I've added a sample, hope hat helps. It's on the top.


----------



## Don Simon (Jun 24, 2007)

Ah... that certainly does help. At least I can probably tell you why that image is not sharp... Firstly you're shooting at the maximum aperture which with many lenses and certainly with that lens is going to be produce relatively soft images. Secondly you're shooting at ISO 3200; in producing the JPEG the camera will almost certainly be applying noise reduction which again is likely to result in a softer image. Finally and probably most importantly you are shooting at 1 second. If you did not use a tripod or rest the camera against something then the image is actually surprisingly sharp, because normally I would expect the effects of the camera's motion to be more pronounced (in other words I'm surprised the image isn't more blurred). Try choosing your shutter speed based on the focal length of the lens and avoid going below that number, for example there you are shooting at 18mm so I would try to avoid a shutter speed slower than say 1/20. Similarly if 28mm I would go no slower than 1/30, if 50mm then 1/60, etc. Introduce more light (e.g. with flash) to use a faster shutter speed, or use a tripod and then you can have a long exposure and won't need to use max aperture or ISO 3200.


----------



## Nikon Norm (Jun 24, 2007)

I agree to using shutter speeds that match your focal length, even add a bit for the 1.6 multiplier that the Nikon sensor "adds" to your focal length. Having said that in the "old days", you never attempted to hand hold below 1/30th of a second, even if you are shooting at 25mm.

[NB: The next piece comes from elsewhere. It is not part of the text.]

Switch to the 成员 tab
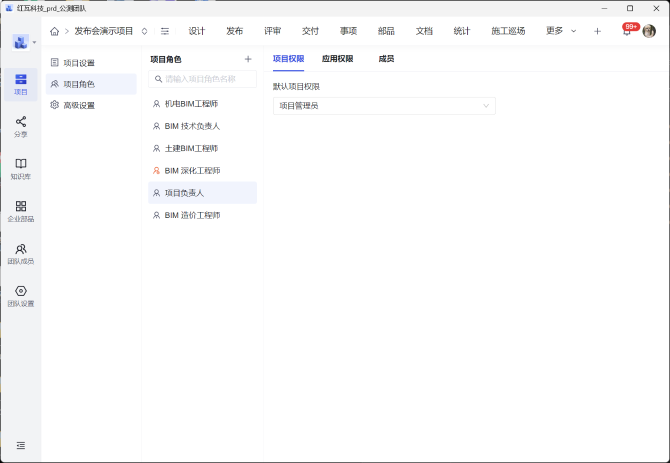coord(386,59)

I find Nikon images to be soft, if you are shooting jpeg, add some in camera sharpening, you might also try using colour mode lll which will give a bit more contrast and saturation.

Some of Nikon lenses can be soft, I returned a 12-24 because I could not get a sharp photo with a D200, I got a replacement 12-24 and it's amazingly sharp, so maybe get someone to try your lens on their camera.

Lastly always try and choose an aperture that is in the mid range for the lens say f8 or f11, as the mid range apertures tend to be sharper than the very small or large apertures.


----------



## Garbz (Jun 24, 2007)

Nikon Norm said:


> Lastly always try and choose an aperture that is in the mid range for the lens say f8 or f11, as the mid range apertures tend to be sharper than the very small or large apertures.



Not the case with this lens. Look at the LW/PH charts I linked. The lens is almost diffraction limited and is sharpest wide open in the centre, and sharpest overall on the entire image at f/5.6.


----------



## PhotoPhoenix (Jun 24, 2007)

3200 images never look sharp. shoot at 100 and your problem will be solved. oh, and don't shoot aperture wide open anymore, c'mon...what happened to people using tripods??


----------



## Madfos (Jun 25, 2007)

Damn, U guys really2 helped me a lot, thanx a lot guys. My deepest gratitude!


----------



## newrmdmike (Jun 25, 2007)

yay superfriends win again! (i was wonderdog on this one, got there too late)


----------



## Nikon Norm (Jun 25, 2007)

Garbz said:


> Not the case with this lens. Look at the LW/PH charts I linked. The lens is almost diffraction limited and is sharpest wide open in the centre, and sharpest overall on the entire image at f/5.6.



Depth of field will reduce sharpness


----------